**QUOTED PASSAGE**:
The Virtues of Abū ʿAbd Allāh Aḥmad ibn Muḥammad ibn Ḥanbal, of the tribe of Shaybān—God be pleased with him!—by the great religious authority Abū l-Faraj ʿAbd al-Raḥmān ibn ʿAlī ibn Muḥammad ibn al-Jawzī, God be pleased with him!

IN THE NAME OF GOD, FULL OF COMPASSION, EVER COMPASSIONATE 0.2

Praise God, Who did all things create with skill unmatch’d and chose of men who would come first and who behind. From humankind He raised His prophets and His seers, and of them both did make the righteous scholars heirs. Then of those knowing men did He a lesser number find, and to those few with gen’rous hand a special virtue give. May God bless and keep Muḥammad, of those who alight in desert lands the noblest rider of his race; and bless and save the ones who in joining him touched greatness, and those who followed him in faith, until the Day when He shall set this tott’ring world aright.

**AIM 1**: Rewrite the paragraph beginning "Praise God, Who did all things create" from the opening of the Virtues of Aḥmad ibn Ḥanbal as a short list of its main statements.
**AIM 2**: According to the opening of the Virtues of Aḥmad ibn Ḥanbal, which tribe was Aḥmad ibn Muḥammad ibn Ḥanbal from?
The data that comes next is from a different source than this text.

**LISTED RECORDS**:
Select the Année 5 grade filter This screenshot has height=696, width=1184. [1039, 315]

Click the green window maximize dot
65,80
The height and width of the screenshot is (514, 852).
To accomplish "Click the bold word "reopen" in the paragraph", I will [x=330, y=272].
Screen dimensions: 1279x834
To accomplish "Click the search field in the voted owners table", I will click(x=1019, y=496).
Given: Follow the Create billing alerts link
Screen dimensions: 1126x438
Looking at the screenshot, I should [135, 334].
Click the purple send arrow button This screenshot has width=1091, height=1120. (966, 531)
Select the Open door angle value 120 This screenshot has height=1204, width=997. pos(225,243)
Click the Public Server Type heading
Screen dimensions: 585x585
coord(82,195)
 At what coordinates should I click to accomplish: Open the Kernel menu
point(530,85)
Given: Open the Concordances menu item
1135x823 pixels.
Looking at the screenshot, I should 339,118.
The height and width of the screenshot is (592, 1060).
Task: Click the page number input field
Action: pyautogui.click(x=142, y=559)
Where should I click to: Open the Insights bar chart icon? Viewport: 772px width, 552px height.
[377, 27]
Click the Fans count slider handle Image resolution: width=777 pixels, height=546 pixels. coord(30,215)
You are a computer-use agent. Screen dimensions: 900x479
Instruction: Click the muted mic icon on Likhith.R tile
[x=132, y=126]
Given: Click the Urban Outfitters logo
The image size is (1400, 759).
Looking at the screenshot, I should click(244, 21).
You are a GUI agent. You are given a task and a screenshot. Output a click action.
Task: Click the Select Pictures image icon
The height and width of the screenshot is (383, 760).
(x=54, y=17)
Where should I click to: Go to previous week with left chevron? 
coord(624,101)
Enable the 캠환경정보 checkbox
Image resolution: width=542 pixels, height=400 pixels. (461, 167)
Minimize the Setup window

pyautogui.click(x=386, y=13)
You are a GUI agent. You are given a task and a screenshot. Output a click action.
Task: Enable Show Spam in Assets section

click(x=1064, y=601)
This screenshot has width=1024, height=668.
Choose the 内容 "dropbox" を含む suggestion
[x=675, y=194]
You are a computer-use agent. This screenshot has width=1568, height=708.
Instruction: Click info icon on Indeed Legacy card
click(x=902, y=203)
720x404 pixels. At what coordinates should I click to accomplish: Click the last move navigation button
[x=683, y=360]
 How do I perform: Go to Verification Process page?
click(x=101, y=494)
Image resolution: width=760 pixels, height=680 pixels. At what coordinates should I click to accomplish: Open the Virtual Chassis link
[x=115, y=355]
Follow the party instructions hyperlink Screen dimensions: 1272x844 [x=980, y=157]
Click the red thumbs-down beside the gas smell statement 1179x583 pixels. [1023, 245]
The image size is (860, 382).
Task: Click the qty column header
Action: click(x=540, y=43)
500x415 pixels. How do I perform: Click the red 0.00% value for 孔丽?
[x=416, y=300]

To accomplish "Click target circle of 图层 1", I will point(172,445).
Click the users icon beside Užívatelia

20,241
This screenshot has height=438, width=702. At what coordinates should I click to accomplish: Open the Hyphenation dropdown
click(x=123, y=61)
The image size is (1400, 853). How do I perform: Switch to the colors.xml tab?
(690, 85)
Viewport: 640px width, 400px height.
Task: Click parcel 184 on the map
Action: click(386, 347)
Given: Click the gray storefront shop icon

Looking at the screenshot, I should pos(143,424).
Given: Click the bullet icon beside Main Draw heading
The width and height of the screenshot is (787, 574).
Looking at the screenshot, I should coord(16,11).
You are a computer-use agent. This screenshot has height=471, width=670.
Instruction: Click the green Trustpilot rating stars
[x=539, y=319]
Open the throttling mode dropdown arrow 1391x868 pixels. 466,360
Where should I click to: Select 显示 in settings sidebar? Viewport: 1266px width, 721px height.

**EXERCISE SOLUTION 1**:
- God created all things with unmatched skill and decided who among men would come first and who would come after.
- From humankind He raised prophets and seers, and made righteous scholars their heirs.
- Among these scholars He found a smaller number and generously gave them a special virtue.
- The paragraph asks God to bless and keep Muḥammad, the noblest rider of his race among those who settle in desert lands.
- It also asks blessing for those who became great by joining him and for those who followed him in faith until the Day when God sets the world right.

**EXERCISE SOLUTION 2**: He was of the tribe of Shaybān.